> INPUT:
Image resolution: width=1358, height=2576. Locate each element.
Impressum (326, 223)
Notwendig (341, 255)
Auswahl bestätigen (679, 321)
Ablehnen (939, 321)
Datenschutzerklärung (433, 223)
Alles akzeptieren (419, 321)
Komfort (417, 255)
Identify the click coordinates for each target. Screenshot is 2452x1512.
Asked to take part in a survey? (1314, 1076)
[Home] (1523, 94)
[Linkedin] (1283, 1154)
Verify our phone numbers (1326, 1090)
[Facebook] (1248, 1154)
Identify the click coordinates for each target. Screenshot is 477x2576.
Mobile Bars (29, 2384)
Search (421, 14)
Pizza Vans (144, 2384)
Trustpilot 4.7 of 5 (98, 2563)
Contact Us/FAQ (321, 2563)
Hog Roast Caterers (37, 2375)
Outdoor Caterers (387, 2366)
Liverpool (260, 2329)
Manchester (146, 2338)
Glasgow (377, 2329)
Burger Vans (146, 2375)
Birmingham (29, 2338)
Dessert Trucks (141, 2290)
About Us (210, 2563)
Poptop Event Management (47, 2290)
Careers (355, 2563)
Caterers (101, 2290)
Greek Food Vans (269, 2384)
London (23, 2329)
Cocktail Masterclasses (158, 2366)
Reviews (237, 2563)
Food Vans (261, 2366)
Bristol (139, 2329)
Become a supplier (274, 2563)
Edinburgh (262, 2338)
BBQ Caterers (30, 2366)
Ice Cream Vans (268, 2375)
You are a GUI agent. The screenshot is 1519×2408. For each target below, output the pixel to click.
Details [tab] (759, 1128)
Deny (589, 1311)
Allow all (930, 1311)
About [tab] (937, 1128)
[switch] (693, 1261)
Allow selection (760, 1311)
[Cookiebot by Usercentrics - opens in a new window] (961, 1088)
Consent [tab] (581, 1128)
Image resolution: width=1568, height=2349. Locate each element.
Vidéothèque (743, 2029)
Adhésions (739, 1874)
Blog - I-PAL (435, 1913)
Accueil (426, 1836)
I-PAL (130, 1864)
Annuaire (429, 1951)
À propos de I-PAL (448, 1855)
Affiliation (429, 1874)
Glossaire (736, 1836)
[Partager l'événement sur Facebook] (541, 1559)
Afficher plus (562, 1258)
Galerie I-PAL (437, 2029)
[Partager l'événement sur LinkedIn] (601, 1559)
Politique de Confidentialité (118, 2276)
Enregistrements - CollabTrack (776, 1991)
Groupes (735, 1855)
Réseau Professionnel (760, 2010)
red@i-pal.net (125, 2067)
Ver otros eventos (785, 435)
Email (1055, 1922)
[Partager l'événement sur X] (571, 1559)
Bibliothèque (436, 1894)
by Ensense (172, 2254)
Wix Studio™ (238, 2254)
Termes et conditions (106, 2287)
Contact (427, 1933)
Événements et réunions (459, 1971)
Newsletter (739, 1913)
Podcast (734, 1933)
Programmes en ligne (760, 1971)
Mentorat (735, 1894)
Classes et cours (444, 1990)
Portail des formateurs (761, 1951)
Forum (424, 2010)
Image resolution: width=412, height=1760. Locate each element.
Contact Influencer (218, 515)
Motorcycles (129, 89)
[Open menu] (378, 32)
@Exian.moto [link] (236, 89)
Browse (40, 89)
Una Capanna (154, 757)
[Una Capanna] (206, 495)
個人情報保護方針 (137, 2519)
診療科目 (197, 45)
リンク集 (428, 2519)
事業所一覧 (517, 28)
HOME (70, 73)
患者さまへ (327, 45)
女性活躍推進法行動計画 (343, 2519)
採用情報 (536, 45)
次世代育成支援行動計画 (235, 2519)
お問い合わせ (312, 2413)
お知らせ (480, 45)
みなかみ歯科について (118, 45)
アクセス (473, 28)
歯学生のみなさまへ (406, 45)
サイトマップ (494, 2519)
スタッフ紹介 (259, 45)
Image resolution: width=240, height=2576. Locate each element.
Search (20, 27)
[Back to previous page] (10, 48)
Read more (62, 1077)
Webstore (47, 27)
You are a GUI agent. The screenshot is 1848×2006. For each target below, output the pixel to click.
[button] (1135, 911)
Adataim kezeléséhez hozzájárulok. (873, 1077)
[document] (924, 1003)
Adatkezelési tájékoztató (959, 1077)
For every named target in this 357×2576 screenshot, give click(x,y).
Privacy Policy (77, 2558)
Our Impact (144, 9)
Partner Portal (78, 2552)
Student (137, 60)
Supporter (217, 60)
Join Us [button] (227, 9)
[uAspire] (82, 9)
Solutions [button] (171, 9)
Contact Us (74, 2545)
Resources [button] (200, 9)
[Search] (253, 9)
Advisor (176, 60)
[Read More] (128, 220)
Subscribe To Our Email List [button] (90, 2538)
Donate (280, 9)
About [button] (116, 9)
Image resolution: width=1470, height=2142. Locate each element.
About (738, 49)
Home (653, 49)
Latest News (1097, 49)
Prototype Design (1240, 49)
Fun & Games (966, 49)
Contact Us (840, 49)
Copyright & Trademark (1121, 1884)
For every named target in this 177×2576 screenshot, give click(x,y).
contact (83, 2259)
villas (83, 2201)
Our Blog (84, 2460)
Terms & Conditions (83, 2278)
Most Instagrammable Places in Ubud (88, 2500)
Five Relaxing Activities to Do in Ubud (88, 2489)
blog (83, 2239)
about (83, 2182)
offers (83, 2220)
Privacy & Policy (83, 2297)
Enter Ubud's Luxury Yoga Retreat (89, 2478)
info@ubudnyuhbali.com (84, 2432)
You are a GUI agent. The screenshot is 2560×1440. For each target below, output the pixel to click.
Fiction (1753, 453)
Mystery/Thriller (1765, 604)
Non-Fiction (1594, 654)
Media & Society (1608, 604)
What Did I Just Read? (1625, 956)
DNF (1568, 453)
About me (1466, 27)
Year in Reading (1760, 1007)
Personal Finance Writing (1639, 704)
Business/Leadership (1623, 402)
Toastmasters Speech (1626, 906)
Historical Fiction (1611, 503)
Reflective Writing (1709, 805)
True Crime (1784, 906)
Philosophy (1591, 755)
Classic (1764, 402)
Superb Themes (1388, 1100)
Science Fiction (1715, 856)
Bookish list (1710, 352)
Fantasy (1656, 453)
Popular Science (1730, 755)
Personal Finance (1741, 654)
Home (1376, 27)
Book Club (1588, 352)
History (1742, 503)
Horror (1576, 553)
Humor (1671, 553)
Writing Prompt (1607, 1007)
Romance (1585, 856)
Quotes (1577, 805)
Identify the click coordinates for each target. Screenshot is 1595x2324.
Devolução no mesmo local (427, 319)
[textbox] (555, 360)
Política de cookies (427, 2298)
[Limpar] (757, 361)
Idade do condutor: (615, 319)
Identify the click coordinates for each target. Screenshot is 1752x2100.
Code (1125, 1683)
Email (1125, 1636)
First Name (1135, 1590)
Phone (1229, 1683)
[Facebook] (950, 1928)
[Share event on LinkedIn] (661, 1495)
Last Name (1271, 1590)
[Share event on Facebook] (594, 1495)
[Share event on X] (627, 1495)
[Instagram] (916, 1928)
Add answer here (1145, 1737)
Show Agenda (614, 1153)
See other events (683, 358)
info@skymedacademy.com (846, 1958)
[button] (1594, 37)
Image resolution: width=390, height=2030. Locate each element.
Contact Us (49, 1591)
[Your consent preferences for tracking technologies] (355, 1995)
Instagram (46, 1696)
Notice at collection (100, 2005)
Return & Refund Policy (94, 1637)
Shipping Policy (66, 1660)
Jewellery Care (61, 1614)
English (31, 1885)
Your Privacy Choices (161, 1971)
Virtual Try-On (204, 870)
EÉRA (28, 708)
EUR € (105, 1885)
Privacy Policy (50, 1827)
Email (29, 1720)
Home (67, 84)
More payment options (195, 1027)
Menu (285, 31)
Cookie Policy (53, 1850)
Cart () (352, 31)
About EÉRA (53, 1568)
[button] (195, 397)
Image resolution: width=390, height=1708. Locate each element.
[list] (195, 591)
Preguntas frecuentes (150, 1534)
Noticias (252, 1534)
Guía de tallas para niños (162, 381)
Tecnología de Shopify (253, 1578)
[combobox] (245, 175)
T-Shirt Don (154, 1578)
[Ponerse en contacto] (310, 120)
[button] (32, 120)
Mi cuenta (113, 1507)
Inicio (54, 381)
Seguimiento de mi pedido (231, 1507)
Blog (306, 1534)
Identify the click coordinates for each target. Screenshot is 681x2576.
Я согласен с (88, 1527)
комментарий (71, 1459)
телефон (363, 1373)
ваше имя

> WORK TASK: There is a run of lines above from the one with "Événements et réunions (459, 1971)" to the one with "You are a GUI agent. The screenshot is 1848×2006."; print exactly that run, both ends included, and nothing else.

> RESULT OF THE TASK:
Événements et réunions (459, 1971)
Newsletter (739, 1913)
Podcast (734, 1933)
Programmes en ligne (760, 1971)
Mentorat (735, 1894)
Classes et cours (444, 1990)
Portail des formateurs (761, 1951)
Forum (424, 2010)
Image resolution: width=412, height=1760. Locate each element.
Contact Influencer (218, 515)
Motorcycles (129, 89)
[Open menu] (378, 32)
@Exian.moto [link] (236, 89)
Browse (40, 89)
Una Capanna (154, 757)
[Una Capanna] (206, 495)
個人情報保護方針 (137, 2519)
診療科目 (197, 45)
リンク集 (428, 2519)
事業所一覧 (517, 28)
HOME (70, 73)
患者さまへ (327, 45)
女性活躍推進法行動計画 (343, 2519)
採用情報 (536, 45)
次世代育成支援行動計画 (235, 2519)
お問い合わせ (312, 2413)
お知らせ (480, 45)
みなかみ歯科について (118, 45)
アクセス (473, 28)
歯学生のみなさまへ (406, 45)
サイトマップ (494, 2519)
スタッフ紹介 (259, 45)
Image resolution: width=240, height=2576. Locate each element.
Search (20, 27)
[Back to previous page] (10, 48)
Read more (62, 1077)
Webstore (47, 27)
You are a GUI agent. The screenshot is 1848×2006. For each target below, output the pixel to click.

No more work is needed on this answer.